▶ **REQUIREMENT**
Each entry that follows should be retyped in full and exactly.

▶ **INPUT**
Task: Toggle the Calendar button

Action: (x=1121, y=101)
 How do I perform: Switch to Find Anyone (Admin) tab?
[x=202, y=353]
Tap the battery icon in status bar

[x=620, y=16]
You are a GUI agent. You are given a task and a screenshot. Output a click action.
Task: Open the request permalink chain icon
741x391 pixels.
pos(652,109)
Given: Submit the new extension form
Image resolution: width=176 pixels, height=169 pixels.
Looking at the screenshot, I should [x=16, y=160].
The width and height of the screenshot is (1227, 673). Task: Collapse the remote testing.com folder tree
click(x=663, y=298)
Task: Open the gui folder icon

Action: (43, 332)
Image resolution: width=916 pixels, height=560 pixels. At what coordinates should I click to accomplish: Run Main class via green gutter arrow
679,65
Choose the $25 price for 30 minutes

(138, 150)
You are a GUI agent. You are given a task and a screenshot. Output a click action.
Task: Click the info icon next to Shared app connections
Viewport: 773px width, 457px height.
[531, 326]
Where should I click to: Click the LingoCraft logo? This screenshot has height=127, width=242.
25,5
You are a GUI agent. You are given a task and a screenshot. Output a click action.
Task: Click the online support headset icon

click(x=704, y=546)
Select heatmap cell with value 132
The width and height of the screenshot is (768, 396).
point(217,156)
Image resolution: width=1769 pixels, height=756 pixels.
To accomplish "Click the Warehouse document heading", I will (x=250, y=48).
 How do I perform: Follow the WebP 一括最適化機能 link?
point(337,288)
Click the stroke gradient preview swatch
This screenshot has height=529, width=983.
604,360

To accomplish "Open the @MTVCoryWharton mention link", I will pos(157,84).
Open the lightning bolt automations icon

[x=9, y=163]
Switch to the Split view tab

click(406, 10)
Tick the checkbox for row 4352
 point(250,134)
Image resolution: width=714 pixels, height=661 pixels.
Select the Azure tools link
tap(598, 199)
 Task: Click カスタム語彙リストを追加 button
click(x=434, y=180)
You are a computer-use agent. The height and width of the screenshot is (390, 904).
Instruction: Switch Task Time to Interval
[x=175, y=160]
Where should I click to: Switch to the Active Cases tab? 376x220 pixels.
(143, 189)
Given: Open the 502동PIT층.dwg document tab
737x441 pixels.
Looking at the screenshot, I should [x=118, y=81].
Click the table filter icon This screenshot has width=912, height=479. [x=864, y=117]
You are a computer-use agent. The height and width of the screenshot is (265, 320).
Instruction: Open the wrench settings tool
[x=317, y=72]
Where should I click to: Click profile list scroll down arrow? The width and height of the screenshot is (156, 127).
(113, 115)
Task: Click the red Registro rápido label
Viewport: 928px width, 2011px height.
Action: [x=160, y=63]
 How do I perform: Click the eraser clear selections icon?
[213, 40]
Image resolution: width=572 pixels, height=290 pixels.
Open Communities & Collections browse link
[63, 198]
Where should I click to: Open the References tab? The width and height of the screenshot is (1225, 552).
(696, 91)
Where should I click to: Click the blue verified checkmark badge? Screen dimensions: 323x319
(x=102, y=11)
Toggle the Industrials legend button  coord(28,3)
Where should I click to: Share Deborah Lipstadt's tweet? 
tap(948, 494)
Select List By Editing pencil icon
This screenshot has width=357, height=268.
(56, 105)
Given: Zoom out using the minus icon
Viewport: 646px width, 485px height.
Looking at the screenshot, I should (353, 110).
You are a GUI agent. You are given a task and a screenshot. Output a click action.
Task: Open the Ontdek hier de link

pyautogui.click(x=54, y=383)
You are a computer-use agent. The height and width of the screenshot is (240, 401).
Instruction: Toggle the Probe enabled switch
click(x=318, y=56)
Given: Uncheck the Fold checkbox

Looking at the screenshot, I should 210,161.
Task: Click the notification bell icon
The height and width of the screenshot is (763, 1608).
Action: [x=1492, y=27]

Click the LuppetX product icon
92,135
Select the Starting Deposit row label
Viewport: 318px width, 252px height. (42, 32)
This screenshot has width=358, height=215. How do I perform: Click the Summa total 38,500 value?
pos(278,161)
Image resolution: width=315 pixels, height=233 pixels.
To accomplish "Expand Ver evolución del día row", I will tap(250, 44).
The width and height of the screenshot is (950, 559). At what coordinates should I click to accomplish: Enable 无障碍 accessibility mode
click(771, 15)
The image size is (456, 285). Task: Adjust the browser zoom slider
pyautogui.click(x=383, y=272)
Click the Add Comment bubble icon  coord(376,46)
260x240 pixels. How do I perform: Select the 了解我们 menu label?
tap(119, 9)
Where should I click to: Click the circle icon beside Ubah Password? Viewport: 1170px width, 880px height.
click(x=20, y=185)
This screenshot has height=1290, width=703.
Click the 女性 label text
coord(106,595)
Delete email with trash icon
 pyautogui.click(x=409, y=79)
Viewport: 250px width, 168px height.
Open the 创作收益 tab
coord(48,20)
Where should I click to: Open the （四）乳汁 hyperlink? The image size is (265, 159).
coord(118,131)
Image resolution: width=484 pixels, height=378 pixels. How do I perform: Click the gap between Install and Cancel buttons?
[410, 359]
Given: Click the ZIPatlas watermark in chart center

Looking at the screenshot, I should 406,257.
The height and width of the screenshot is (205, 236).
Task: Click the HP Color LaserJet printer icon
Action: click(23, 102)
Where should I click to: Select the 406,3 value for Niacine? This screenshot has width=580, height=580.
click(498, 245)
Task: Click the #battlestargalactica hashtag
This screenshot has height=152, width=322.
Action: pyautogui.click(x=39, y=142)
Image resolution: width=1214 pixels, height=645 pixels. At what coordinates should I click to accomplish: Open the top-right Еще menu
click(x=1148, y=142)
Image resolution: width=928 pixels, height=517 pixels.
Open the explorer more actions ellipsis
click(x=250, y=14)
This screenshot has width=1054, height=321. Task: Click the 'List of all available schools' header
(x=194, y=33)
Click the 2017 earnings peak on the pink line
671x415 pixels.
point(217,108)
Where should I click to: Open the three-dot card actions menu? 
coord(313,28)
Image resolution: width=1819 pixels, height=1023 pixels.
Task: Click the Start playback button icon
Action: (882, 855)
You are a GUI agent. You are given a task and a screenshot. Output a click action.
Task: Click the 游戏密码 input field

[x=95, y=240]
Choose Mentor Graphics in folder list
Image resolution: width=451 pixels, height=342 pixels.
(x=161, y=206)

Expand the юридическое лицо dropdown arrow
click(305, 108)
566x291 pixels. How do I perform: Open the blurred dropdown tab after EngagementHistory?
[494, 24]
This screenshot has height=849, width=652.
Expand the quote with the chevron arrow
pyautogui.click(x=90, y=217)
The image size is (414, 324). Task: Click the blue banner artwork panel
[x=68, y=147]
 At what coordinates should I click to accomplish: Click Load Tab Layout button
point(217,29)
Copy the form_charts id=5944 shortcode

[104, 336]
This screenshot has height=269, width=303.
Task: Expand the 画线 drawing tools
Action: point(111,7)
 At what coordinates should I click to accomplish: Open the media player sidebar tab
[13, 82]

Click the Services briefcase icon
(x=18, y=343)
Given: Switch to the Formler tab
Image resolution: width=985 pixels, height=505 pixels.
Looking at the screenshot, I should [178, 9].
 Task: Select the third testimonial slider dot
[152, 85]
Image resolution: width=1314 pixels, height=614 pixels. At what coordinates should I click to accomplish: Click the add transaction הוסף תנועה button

▶ **WORKED SOLUTION**
Task: Toggle the Calendar button

Action: (x=1121, y=101)
 How do I perform: Switch to Find Anyone (Admin) tab?
[x=202, y=353]
Tap the battery icon in status bar

[x=620, y=16]
You are a GUI agent. You are given a task and a screenshot. Output a click action.
Task: Open the request permalink chain icon
741x391 pixels.
pos(652,109)
Given: Submit the new extension form
Image resolution: width=176 pixels, height=169 pixels.
Looking at the screenshot, I should [x=16, y=160].
The width and height of the screenshot is (1227, 673). Task: Collapse the remote testing.com folder tree
click(x=663, y=298)
Task: Open the gui folder icon

Action: (43, 332)
Image resolution: width=916 pixels, height=560 pixels. At what coordinates should I click to accomplish: Run Main class via green gutter arrow
679,65
Choose the $25 price for 30 minutes

(138, 150)
You are a GUI agent. You are given a task and a screenshot. Output a click action.
Task: Click the info icon next to Shared app connections
Viewport: 773px width, 457px height.
[531, 326]
Where should I click to: Click the LingoCraft logo? This screenshot has height=127, width=242.
25,5
You are a GUI agent. You are given a task and a screenshot. Output a click action.
Task: Click the online support headset icon

click(x=704, y=546)
Select heatmap cell with value 132
The width and height of the screenshot is (768, 396).
point(217,156)
Image resolution: width=1769 pixels, height=756 pixels.
To accomplish "Click the Warehouse document heading", I will (x=250, y=48).
 How do I perform: Follow the WebP 一括最適化機能 link?
point(337,288)
Click the stroke gradient preview swatch
This screenshot has height=529, width=983.
604,360

To accomplish "Open the @MTVCoryWharton mention link", I will pos(157,84).
Open the lightning bolt automations icon

[x=9, y=163]
Switch to the Split view tab

click(406, 10)
Tick the checkbox for row 4352
 point(250,134)
Image resolution: width=714 pixels, height=661 pixels.
Select the Azure tools link
tap(598, 199)
 Task: Click カスタム語彙リストを追加 button
click(x=434, y=180)
You are a computer-use agent. The height and width of the screenshot is (390, 904).
Instruction: Switch Task Time to Interval
[x=175, y=160]
Where should I click to: Switch to the Active Cases tab? 376x220 pixels.
(143, 189)
Given: Open the 502동PIT층.dwg document tab
737x441 pixels.
Looking at the screenshot, I should [x=118, y=81].
Click the table filter icon This screenshot has width=912, height=479. [x=864, y=117]
You are a computer-use agent. The height and width of the screenshot is (265, 320).
Instruction: Open the wrench settings tool
[x=317, y=72]
Where should I click to: Click profile list scroll down arrow? The width and height of the screenshot is (156, 127).
(113, 115)
Task: Click the red Registro rápido label
Viewport: 928px width, 2011px height.
Action: [x=160, y=63]
 How do I perform: Click the eraser clear selections icon?
[213, 40]
Image resolution: width=572 pixels, height=290 pixels.
Open Communities & Collections browse link
[63, 198]
Where should I click to: Open the References tab? The width and height of the screenshot is (1225, 552).
(696, 91)
Where should I click to: Click the blue verified checkmark badge? Screen dimensions: 323x319
(x=102, y=11)
Toggle the Industrials legend button  coord(28,3)
Where should I click to: Share Deborah Lipstadt's tweet? 
tap(948, 494)
Select List By Editing pencil icon
This screenshot has width=357, height=268.
(56, 105)
Given: Zoom out using the minus icon
Viewport: 646px width, 485px height.
Looking at the screenshot, I should (353, 110).
You are a GUI agent. You are given a task and a screenshot. Output a click action.
Task: Open the Ontdek hier de link

pyautogui.click(x=54, y=383)
You are a computer-use agent. The height and width of the screenshot is (240, 401).
Instruction: Toggle the Probe enabled switch
click(x=318, y=56)
Given: Uncheck the Fold checkbox

Looking at the screenshot, I should 210,161.
Task: Click the notification bell icon
The height and width of the screenshot is (763, 1608).
Action: [x=1492, y=27]

Click the LuppetX product icon
92,135
Select the Starting Deposit row label
Viewport: 318px width, 252px height. (42, 32)
This screenshot has width=358, height=215. How do I perform: Click the Summa total 38,500 value?
pos(278,161)
Image resolution: width=315 pixels, height=233 pixels.
To accomplish "Expand Ver evolución del día row", I will tap(250, 44).
The width and height of the screenshot is (950, 559). At what coordinates should I click to accomplish: Enable 无障碍 accessibility mode
click(771, 15)
The image size is (456, 285). Task: Adjust the browser zoom slider
pyautogui.click(x=383, y=272)
Click the Add Comment bubble icon  coord(376,46)
260x240 pixels. How do I perform: Select the 了解我们 menu label?
tap(119, 9)
Where should I click to: Click the circle icon beside Ubah Password? Viewport: 1170px width, 880px height.
click(x=20, y=185)
This screenshot has height=1290, width=703.
Click the 女性 label text
coord(106,595)
Delete email with trash icon
 pyautogui.click(x=409, y=79)
Viewport: 250px width, 168px height.
Open the 创作收益 tab
coord(48,20)
Where should I click to: Open the （四）乳汁 hyperlink? The image size is (265, 159).
coord(118,131)
Image resolution: width=484 pixels, height=378 pixels. How do I perform: Click the gap between Install and Cancel buttons?
[410, 359]
Given: Click the ZIPatlas watermark in chart center

Looking at the screenshot, I should 406,257.
The height and width of the screenshot is (205, 236).
Task: Click the HP Color LaserJet printer icon
Action: click(23, 102)
Where should I click to: Select the 406,3 value for Niacine? This screenshot has width=580, height=580.
click(498, 245)
Task: Click the #battlestargalactica hashtag
This screenshot has height=152, width=322.
Action: pyautogui.click(x=39, y=142)
Image resolution: width=1214 pixels, height=645 pixels. At what coordinates should I click to accomplish: Open the top-right Еще menu
click(x=1148, y=142)
Image resolution: width=928 pixels, height=517 pixels.
Open the explorer more actions ellipsis
click(x=250, y=14)
This screenshot has width=1054, height=321. Task: Click the 'List of all available schools' header
(x=194, y=33)
Click the 2017 earnings peak on the pink line
671x415 pixels.
point(217,108)
Where should I click to: Open the three-dot card actions menu? 
coord(313,28)
Image resolution: width=1819 pixels, height=1023 pixels.
Task: Click the Start playback button icon
Action: (882, 855)
You are a GUI agent. You are given a task and a screenshot. Output a click action.
Task: Click the 游戏密码 input field

[x=95, y=240]
Choose Mentor Graphics in folder list
Image resolution: width=451 pixels, height=342 pixels.
(x=161, y=206)

Expand the юридическое лицо dropdown arrow
click(305, 108)
566x291 pixels. How do I perform: Open the blurred dropdown tab after EngagementHistory?
[494, 24]
This screenshot has height=849, width=652.
Expand the quote with the chevron arrow
pyautogui.click(x=90, y=217)
The image size is (414, 324). Task: Click the blue banner artwork panel
[x=68, y=147]
 At what coordinates should I click to accomplish: Click Load Tab Layout button
point(217,29)
Copy the form_charts id=5944 shortcode

[104, 336]
This screenshot has height=269, width=303.
Task: Expand the 画线 drawing tools
Action: point(111,7)
 At what coordinates should I click to accomplish: Open the media player sidebar tab
[13, 82]

Click the Services briefcase icon
(x=18, y=343)
Given: Switch to the Formler tab
Image resolution: width=985 pixels, height=505 pixels.
Looking at the screenshot, I should [178, 9].
 Task: Select the third testimonial slider dot
[152, 85]
Image resolution: width=1314 pixels, height=614 pixels. At what coordinates should I click to accomplish: Click the add transaction הוסף תנועה button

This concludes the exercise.